夜明けのコーヒーには 早すぎる
肴(さかな)その四 ヒロコにおまかせ
 その日、ぼくはいつもの様に「ロンド」へ呑みに来ていた。
 ヒロコはいない。
 特別、待ち合わせをしている訳ではないし、その内来るかもしれないなと思いながら、一人で日本酒を呷る。
 二、三杯呑んだ頃だろうか?丁度、身体が暖かくなってきた時に、一人の女性が「ロンド」に入って来た。
 その女性は全体的に黒っぽい恰好をしいて、ロックバンドの女性ヴォーカルの様な出で立ちをしている。
 ぼくは横眼でちらりと見たものの、恰好良いなと思ったぐらいで、直ぐに心の伴侶であるお酒に意識を戻した。
 ぼくが鮪(まぐろ)の切り身を頬張りながら、日本酒に舌鼓を打っていると、人の近付いてくる気配がする。

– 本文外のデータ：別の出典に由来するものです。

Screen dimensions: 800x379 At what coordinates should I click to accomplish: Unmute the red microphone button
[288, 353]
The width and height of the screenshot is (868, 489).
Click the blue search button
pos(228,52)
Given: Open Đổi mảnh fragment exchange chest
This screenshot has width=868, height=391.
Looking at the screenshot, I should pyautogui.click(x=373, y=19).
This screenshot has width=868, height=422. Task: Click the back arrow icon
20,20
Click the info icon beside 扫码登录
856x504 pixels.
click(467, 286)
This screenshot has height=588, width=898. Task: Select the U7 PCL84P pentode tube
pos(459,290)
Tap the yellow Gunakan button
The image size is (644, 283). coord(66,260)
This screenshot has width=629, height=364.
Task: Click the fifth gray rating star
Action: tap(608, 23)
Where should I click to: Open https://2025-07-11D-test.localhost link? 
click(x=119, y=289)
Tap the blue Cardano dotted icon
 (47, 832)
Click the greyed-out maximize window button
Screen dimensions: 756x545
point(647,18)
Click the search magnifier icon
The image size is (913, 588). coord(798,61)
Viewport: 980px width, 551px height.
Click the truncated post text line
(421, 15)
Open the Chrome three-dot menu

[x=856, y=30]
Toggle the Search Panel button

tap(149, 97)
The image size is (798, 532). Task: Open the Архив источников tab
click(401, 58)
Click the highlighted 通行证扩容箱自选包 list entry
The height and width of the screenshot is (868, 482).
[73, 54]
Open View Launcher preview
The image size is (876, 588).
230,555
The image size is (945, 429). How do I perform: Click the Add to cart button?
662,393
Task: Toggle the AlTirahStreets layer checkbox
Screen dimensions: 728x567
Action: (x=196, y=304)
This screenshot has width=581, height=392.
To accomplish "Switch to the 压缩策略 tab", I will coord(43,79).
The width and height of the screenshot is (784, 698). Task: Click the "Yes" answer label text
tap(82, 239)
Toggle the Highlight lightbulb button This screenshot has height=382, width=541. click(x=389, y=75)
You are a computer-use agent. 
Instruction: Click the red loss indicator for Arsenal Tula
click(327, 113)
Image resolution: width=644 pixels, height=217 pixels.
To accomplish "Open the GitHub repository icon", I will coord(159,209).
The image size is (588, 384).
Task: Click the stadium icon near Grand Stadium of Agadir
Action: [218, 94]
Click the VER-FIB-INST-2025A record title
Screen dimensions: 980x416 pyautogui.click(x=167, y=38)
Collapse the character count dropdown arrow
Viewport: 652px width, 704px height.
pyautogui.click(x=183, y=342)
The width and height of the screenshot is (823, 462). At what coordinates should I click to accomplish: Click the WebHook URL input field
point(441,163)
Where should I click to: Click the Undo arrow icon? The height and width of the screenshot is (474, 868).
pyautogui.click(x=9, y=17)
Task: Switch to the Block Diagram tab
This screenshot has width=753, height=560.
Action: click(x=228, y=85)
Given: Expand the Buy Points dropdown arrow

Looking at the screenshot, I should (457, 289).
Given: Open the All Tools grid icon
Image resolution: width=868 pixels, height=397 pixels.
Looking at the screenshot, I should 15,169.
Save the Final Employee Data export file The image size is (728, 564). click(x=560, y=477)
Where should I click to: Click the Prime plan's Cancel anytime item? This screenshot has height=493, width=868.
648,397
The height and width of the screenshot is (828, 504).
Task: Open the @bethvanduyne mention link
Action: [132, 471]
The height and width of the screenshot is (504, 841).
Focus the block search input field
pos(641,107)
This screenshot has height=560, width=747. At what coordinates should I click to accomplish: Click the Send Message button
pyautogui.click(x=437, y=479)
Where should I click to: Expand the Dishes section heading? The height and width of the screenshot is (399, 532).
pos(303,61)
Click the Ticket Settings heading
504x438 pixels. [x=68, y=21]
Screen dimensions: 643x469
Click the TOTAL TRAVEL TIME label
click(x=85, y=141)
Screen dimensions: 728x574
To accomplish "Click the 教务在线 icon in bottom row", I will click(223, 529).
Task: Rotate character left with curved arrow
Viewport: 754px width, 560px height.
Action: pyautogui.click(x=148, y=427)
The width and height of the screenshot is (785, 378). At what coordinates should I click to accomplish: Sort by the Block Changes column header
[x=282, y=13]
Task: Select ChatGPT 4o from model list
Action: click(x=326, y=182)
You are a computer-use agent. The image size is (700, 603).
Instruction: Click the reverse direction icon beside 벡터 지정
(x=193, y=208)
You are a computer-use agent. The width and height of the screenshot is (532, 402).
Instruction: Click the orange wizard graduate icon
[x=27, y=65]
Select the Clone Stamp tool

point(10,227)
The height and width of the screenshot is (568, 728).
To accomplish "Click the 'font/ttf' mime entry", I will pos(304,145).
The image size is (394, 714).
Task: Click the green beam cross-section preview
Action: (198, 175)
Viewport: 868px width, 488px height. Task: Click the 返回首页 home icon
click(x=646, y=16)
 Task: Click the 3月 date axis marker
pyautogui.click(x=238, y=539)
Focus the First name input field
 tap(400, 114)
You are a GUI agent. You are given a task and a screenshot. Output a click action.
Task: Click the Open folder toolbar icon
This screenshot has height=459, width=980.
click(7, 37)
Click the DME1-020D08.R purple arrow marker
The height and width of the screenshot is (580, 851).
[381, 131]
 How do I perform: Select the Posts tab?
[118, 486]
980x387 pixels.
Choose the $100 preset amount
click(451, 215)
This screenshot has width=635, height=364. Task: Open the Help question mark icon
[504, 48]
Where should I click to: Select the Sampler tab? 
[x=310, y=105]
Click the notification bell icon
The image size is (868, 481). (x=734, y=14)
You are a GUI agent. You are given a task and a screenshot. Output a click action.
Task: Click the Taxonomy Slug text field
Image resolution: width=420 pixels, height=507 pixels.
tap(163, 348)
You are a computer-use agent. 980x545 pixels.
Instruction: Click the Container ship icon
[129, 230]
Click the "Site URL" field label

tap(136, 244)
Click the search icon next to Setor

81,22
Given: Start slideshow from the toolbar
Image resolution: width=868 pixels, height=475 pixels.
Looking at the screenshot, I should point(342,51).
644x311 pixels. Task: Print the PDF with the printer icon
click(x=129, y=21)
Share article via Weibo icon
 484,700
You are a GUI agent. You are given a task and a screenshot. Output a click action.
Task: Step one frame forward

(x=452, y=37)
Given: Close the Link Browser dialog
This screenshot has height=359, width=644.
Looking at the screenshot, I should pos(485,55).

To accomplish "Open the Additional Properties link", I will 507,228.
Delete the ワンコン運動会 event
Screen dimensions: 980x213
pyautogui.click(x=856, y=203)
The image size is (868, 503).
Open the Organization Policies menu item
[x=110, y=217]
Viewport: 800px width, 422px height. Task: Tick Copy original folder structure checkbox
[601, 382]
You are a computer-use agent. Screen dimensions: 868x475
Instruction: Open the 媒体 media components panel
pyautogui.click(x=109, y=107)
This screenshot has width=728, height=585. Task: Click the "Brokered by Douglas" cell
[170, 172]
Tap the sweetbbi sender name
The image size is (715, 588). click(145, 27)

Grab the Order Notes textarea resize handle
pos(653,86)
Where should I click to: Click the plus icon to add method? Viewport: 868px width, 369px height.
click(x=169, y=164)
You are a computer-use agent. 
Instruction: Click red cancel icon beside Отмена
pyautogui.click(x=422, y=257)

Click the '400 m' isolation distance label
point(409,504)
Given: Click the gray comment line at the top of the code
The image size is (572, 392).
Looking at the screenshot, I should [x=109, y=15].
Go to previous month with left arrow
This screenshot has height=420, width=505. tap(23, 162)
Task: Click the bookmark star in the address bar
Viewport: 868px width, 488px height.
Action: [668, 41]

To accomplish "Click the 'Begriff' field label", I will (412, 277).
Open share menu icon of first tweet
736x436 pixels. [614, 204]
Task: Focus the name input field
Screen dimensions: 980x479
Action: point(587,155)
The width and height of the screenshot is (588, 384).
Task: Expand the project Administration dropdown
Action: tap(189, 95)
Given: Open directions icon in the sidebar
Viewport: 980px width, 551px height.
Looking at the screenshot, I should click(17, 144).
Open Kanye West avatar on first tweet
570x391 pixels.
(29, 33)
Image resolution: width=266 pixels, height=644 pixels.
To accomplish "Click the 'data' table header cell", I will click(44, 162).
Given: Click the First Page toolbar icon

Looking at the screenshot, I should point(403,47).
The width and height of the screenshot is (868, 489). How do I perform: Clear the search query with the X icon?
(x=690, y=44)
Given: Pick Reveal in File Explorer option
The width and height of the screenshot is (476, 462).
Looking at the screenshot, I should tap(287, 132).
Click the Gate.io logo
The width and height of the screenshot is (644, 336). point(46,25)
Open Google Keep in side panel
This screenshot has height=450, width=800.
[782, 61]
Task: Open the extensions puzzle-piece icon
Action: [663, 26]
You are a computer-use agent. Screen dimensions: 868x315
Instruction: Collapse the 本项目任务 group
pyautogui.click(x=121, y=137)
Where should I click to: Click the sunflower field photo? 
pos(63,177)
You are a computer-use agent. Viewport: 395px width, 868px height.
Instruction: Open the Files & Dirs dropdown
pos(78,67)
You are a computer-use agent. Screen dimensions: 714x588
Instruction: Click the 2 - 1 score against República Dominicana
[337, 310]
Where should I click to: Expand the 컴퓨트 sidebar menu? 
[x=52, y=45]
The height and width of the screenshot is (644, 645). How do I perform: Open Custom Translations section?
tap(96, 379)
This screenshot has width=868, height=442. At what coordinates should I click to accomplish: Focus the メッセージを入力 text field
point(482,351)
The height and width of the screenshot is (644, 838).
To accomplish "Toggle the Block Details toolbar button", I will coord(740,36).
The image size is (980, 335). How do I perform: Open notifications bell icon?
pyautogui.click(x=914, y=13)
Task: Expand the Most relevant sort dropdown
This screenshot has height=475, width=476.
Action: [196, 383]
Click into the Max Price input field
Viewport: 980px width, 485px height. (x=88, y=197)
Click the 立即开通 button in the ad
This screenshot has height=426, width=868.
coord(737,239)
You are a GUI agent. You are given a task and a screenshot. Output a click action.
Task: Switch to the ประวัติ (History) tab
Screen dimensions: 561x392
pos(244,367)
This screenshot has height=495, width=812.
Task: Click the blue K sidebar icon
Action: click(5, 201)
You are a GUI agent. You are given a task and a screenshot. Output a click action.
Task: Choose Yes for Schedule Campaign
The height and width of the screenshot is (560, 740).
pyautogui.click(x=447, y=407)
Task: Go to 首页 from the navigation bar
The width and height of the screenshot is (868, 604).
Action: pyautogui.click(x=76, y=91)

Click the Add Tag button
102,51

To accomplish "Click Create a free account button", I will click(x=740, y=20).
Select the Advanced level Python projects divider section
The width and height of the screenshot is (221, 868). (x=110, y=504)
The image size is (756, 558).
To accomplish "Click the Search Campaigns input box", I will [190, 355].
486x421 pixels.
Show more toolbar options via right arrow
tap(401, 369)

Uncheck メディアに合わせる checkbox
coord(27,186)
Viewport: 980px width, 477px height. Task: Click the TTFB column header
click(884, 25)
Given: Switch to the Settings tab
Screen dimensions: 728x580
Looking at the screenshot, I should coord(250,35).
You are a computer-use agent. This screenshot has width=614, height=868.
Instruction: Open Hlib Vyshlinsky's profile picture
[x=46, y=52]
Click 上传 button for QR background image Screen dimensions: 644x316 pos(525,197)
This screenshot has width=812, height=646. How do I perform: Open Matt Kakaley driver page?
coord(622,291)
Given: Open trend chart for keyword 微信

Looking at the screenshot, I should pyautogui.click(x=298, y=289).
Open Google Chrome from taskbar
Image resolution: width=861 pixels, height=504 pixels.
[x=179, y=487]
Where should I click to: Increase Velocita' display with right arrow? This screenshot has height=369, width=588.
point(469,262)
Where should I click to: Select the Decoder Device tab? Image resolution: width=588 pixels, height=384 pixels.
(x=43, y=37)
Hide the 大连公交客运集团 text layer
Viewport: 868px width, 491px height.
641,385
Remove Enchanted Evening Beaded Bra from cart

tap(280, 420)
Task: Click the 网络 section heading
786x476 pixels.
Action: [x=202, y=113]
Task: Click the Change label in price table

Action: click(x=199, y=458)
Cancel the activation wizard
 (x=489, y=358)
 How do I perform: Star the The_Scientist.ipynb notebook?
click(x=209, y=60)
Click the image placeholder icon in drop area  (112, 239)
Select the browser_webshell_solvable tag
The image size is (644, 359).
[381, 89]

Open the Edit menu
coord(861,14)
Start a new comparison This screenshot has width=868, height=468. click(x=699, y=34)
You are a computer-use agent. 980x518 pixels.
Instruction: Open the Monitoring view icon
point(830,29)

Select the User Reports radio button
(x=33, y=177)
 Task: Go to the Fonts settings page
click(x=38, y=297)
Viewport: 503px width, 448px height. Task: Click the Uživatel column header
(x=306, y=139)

 はたして、その女性はぼくの隣りのカウンター席に腰を下ろした。
 隣りといっても、「ロンド」のカウンターは席と席の間が広めに取られている為、何ら不思議はない。
 「焼酎ロック」
 その女性は、ハスキーボイスで注文をする。
 もしかしたら、本当にロック歌手かもしれない。
 ぼくはサインを貰おうかどうか悩みながら、日本酒を傾けた。

 それから、どれぐらい経っただろうか?ふと隣りの席を見やると、何とロックさん(仮名)がカウンターに突っ伏して眠っているではないか!